Lately, a decorative function of English has also been observed. English words and letters are printed on T-shirts, bags, mugs, etc. made in Russia. Though the English-language inscriptions are very often senseless, the usage of this language makes the objects carrying these inscriptions more fashionable, saleable, sometimes exotic and even elite, which indirectly proves the high prestige of English in the Russian speech community.
As we can see, English in Russia performs to a certain degree all the functions characteristic of a variety. Thus this brief survey of functions related to English in Russia can be one more proof for considering Russian English as a variety that has its functional and sociolinguistic specifics and is underpinned by Russian culture.

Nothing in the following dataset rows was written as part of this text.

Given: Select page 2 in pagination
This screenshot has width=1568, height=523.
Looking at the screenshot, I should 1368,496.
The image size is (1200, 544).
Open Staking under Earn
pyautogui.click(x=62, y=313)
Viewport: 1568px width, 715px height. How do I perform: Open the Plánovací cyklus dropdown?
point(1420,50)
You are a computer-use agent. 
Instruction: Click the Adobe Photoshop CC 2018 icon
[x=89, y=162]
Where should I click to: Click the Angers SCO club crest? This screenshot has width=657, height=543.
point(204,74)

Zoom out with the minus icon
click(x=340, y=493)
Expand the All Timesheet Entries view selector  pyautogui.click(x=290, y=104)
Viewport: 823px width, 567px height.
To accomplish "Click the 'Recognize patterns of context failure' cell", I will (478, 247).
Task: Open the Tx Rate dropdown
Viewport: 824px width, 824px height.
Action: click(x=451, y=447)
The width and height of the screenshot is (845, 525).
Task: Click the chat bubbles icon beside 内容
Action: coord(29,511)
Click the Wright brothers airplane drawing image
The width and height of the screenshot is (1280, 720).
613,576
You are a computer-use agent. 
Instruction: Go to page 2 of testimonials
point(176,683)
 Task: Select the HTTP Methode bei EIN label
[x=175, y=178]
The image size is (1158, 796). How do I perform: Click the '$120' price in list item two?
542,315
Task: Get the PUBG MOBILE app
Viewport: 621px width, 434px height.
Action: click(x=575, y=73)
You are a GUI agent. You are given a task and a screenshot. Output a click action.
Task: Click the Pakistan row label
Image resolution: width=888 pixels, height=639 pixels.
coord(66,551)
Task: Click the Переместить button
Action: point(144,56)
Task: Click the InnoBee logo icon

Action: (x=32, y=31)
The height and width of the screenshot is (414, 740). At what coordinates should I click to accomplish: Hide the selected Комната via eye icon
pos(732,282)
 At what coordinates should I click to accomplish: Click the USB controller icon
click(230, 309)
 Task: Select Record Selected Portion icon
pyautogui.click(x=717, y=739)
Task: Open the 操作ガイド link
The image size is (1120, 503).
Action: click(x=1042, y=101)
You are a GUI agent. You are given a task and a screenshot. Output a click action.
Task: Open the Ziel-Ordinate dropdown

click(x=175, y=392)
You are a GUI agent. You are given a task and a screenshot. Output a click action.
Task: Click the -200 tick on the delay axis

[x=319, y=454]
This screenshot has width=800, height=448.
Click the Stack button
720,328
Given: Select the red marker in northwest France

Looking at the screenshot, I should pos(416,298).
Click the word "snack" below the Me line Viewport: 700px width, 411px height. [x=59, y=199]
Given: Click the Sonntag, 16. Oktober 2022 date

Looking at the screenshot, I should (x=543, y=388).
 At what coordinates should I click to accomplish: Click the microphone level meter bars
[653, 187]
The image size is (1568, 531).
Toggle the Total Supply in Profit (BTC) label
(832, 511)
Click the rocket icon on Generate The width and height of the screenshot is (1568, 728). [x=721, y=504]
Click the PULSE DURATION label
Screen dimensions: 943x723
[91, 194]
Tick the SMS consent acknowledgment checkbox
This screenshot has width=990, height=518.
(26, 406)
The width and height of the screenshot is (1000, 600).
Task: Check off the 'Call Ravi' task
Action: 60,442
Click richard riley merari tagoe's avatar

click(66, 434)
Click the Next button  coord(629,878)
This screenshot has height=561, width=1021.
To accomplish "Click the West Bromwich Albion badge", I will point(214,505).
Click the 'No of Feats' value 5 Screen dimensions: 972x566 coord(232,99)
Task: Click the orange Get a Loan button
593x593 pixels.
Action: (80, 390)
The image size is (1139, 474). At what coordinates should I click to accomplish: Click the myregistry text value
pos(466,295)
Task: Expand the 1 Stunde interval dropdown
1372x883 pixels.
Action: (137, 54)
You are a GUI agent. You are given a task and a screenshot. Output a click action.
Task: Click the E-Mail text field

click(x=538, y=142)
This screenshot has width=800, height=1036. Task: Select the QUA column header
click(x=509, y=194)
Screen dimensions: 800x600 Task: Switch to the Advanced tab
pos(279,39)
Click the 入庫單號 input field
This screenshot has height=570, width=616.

To summarize, Russian English is an exonormative variety of the Expanding Circle, characteristic of the speech of the Russian educated community. As a social phenomenon, the variety is made up by typical systematic features of idiolects, which are not identical and can represent different degrees of language competence. Being a kind of social abstraction, a variety can be roughly divided into three functional zones – acrolect, mesolect, and basilect. The most vivid features distinguishing this variety from other varieties are observed in the mesolectal zone, which we name Russian English. Though Russian English has no codified standards of its own, its specificity is a great variability of form variants resulting from orienting toward different models of the Inner (and sometimes Outer) Circle Englishes. The status of a variety can be attributed to Russian English due to its particular linguistic features, cultural underpinning, and all the functions typical of language varieties, though these functions are carried out in a restricted way and geared mostly for intercultural, rather than intranational communication.